Esencia del líder. Empecemos por los mecanismos de la política y empecemos por decir que la esencia del líder político, como bien supo Max Weber, es tomar partido. Adoptar una postura. Tener una opinión y defenderla. Me preocupa que hayamos desarrollado poca tolerancia por la actitud de un líder que se aferra a lo que cree. Y, sobre todo, que hayamos desarrollado una lógica, conforme con la cual le exigimos a los gobernantes que, según suba el radar del descontento, abandonen los compromisos que asumieron en la campaña política.

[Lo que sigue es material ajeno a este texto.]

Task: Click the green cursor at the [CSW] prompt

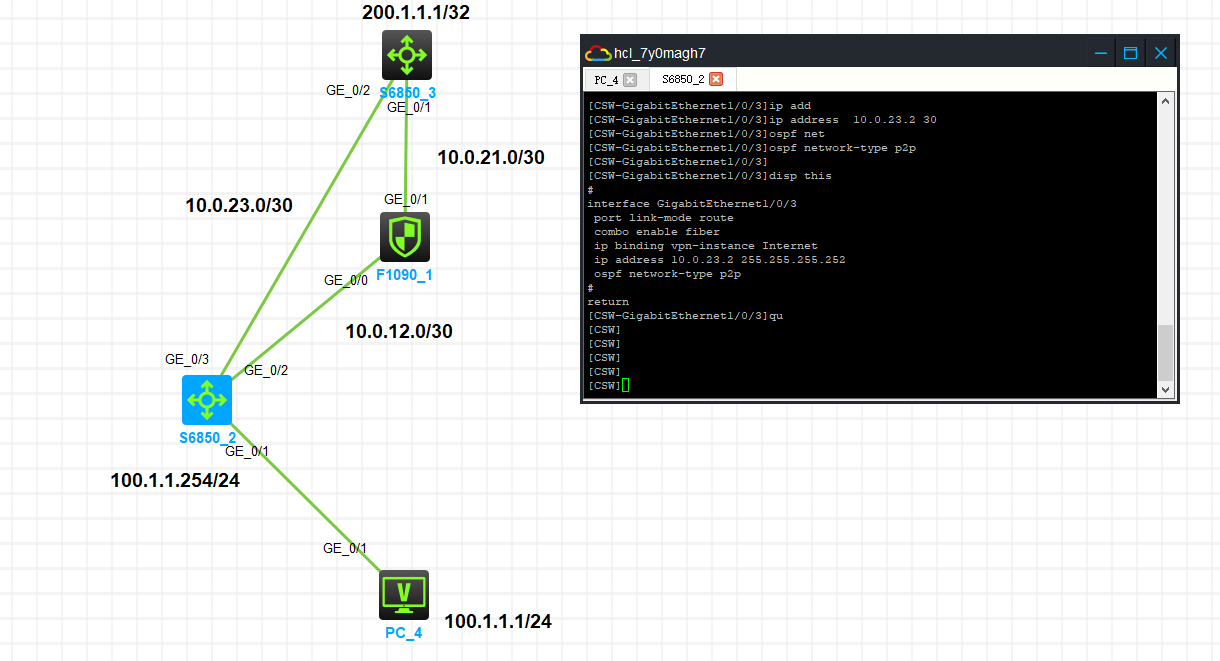Action: [625, 386]
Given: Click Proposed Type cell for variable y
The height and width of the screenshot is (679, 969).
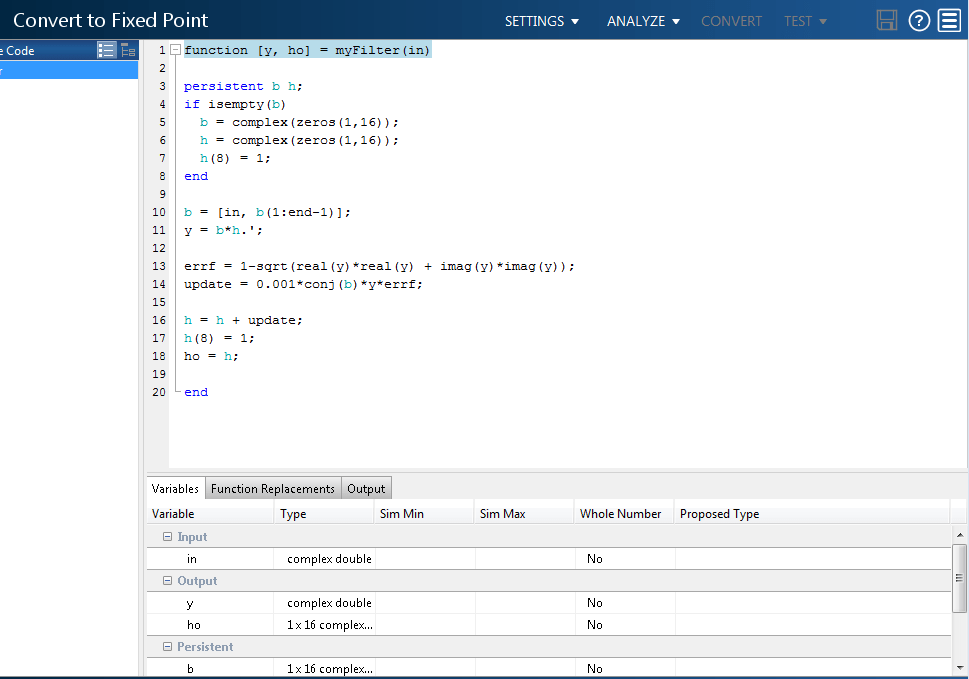Looking at the screenshot, I should [812, 603].
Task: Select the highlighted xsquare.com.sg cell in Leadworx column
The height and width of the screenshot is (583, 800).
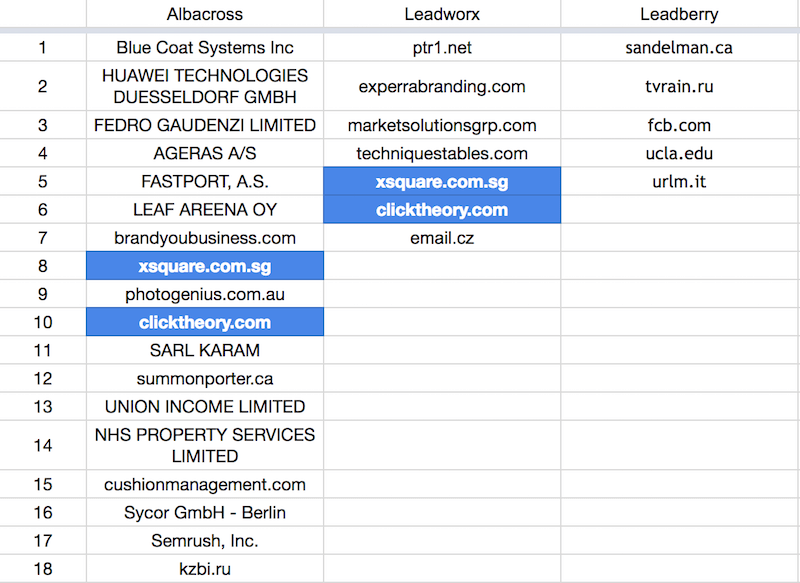Action: [442, 182]
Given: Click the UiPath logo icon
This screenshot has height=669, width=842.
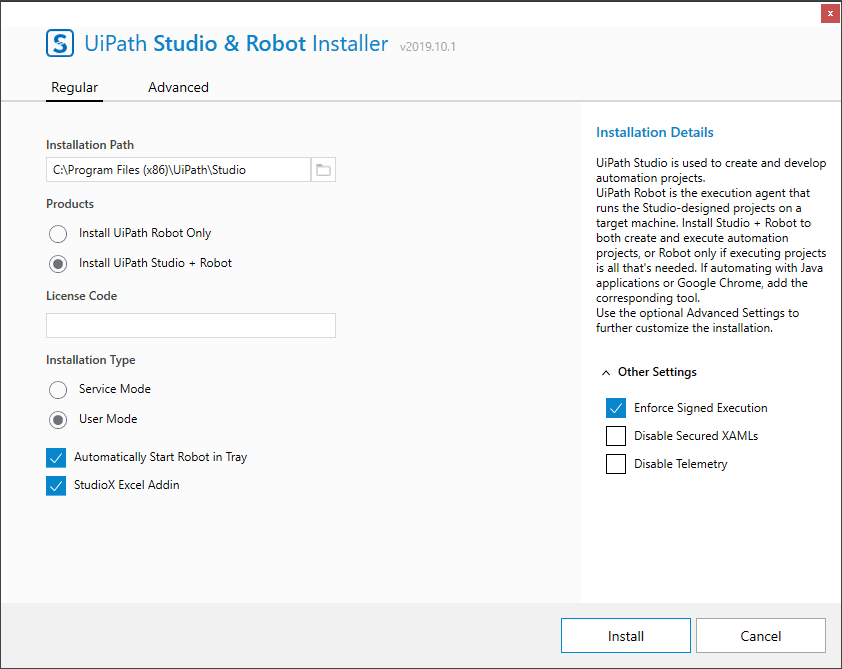Looking at the screenshot, I should click(61, 43).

Nadie ha visto a un perro intercambiar huesos con otro perro, como escribió Adam Smith. La capacidad de transar es un rasgo distintivamente humano. Y, sin embargo, en Costa Rica es cada vez más oneroso sentarse a dialogar con el bando opuesto. Las alianzas políticas son vistas como traiciones o como pactos faustianos. Y eso es perverso porque las alianzas políticas y los acuerdos con el adversario son la única forma que existe de construir en una democracia. Esto se adereza con un temor inexplicable a polarizar a la población. Y yo me pregunto: ¿qué es la política sino un proceso de polarización constante? ¿Qué es la política sino una lucha entre distintas visiones de mundo? Winston Churchill se preguntó: “¿Tienes enemigos? Bien. Eso significa que has defendido algo, alguna vez en tu vida”.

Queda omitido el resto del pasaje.